Bad Visualization Examples
Why Learn Data Ethics and Visualization Pitfalls?
Data visualization is a double-edged sword. It has the power to simplify complex trends, but it also has the power to mislead, distort, and bias the reader's interpretation.
Sometimes, charts are designed poorly due to mechanical mistakes (like forgetting to treat category numbers as factors). Other times, charts are manipulated intentionally (like starting a bar chart's axis at 80% to exaggerate a minor 2% sales gain).
In data science, we must build charts that are both honest and readable. In this chapter, we will inspect six common visualization mistakes taught in the course and learn how to write correct ggplot2 code to fix them.
1. Truncated Y-Axis (Misleading Heights)
The Mistake
In a bar chart, the height of the bar represents the magnitude of the value. If you truncate the vertical axis (e.g. starting the y-axis at 80 instead of 0), you distort the proportion, making a tiny difference look massive.
library(tidyverse)
# Misleading: Exaggerates differences by starting y-axis at 20
# ggplot(mpg, aes(x = class, y = hwy)) +
# geom_bar(stat = "summary", fun = "mean") +
# coord_cartesian(ylim = c(20, 35)) # BAD! Exaggerates heights
The Rule
- Bar charts must always start at
0on the value axis. - Scatter plots or line charts can start at non-zero values if the goal is to examine fine variation, but bar charts are strict.
2. Pie Chart Abuse (Visual Overload)
The Mistake
Human eyes are poor at comparing angles and area sizes, especially when a pie chart is split into more than 3 or 4 slices. If you have 10 categories, a pie chart becomes a colorful, unreadable wheel.
# Bad: Pie chart showing many slices
# (Do not use coord_polar on stacked bars with high cardinality!)
The Fix
Replace pie charts with sorted horizontal bar charts. Bar charts line up categories along a single straight baseline, allowing the eye to immediately compare lengths:
# Good: Horizontal bar chart sorted by frequency
mpg |>
count(class) |>
ggplot(aes(x = reorder(class, n), y = n)) +
geom_col(fill = "steelblue") +
coord_flip() +
labs(x = "Vehicle Class", y = "Count")
3. Spaghetti Plots (Line Overlap)
The Mistake
Plotting 15 lines of time-series data on a single line chart creates a messy web. The reader cannot track individual trends.
# Bad: Too many lines smudged together
# ggplot(many_countries_data, aes(x = Year, y = GDP, color = Country)) + geom_line()
The Fix
- Faceting: Split the lines into a grid of small subplots using
facet_wrap(). - Highlighting: Draw the target line in a bold, vibrant color and draw all other background comparison lines in light grey (
color = "grey80").
# Good: Use faceting to split lines cleanly
# ggplot(many_countries_data, aes(x = Year, y = GDP)) +
# geom_line() +
# facet_wrap(~ Country)
4. Continuous Scales on Categorical Numbers
The Mistake
If you map a category represented by numbers (like cylinder count 4, 5, 6, 8) to color, R treats it as a continuous gradient.
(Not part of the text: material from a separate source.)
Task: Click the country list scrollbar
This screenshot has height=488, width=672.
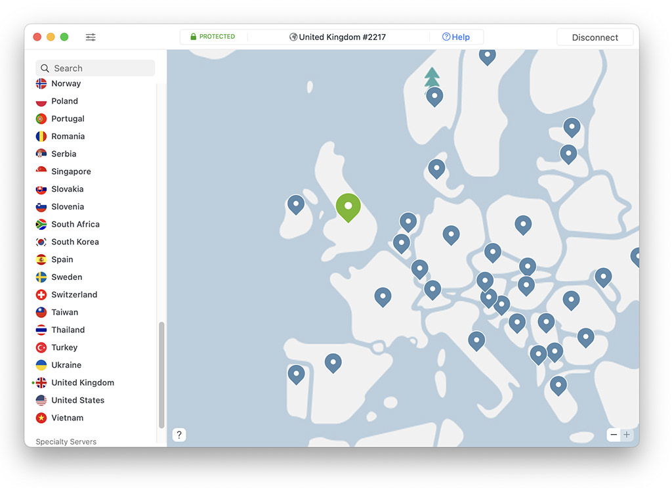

This implies that a cylinder count of 7 exists on the color spectrum, which is false.
# Bad: Continuous gradient legend for categorical numbers
ggplot(mpg, aes(x = displ, y = hwy, color = cyl)) +
geom_point(size = 3)
The Fix
Wrap the column in factor() to force discrete category legend groupings:
# Good: Distinct color levels for categories
ggplot(mpg, aes(x = displ, y = hwy, color = factor(cyl))) +
geom_point(size = 3) +
labs(color = "Cylinders")
5. Misleading Stacked Bar Baselines
The Mistake
Stacked bar charts stack segments on top of each other. Except for the very bottom segment (which rests on the zero line), the baseline for the middle and top segments shifts constantly. This makes it impossible to compare their heights visually.
# Bad: Hard to compare the middle 'class' segments across years
ggplot(mpg, aes(x = year, fill = class)) +
geom_bar(position = "stack")
The Fix
Use side-by-side bar charts by setting position = "dodge":
# Good: Elements stand next to each other on a shared baseline
ggplot(mpg, aes(x = factor(year), fill = class)) +
geom_bar(position = "dodge") +
labs(x = "Year")
6. Double Y-Axes (Implied Associations)
The Mistake
Creating a single chart with two separate vertical axes scales the data arbitrarily. You can manipulate the scaling factors to make two completely unrelated trends line up, implying a false causal relationship.
The Fix
Draw two separate subplots stacked vertically, sharing a common horizontal axis. This allows the reader to inspect correlation without misleading scaling overlaps.
Hands-on Exercises
Exercise 1: Fixing a Gradient Legend
Identify the mistake in the code below and write the corrected ggplot2 code.
# Messy: color gradient scale for cylinders
ggplot(mpg, aes(x = displ, y = hwy, color = cyl)) + geom_point()
Fix it by treating the cylinder column as a discrete category.
# Write your code below and click Run Code
Click to view Answer
library(tidyverse)
# Fix: Wrap cyl in factor()
ggplot(mpg, aes(x = displ, y = hwy, color = factor(cyl))) +
geom_point() +
labs(color = "Cylinder Count")
Exercise 2: Dodging Stacked Bars
A bar chart stacks vehicle classes.
ggplot(mpg, aes(x = factor(year), fill = drv)) + geom_bar(position = "stack")
Write R code to modify this chart, positioning the drive train bars side-by-side (position = "dodge") to allow direct visual comparison of their counts.
# Write your code below and click Run Code
Click to view Answer
library(tidyverse)
ggplot(mpg, aes(x = factor(year), fill = drv)) +
geom_bar(position = "dodge") +
labs(x = "Year", fill = "Drivetrain")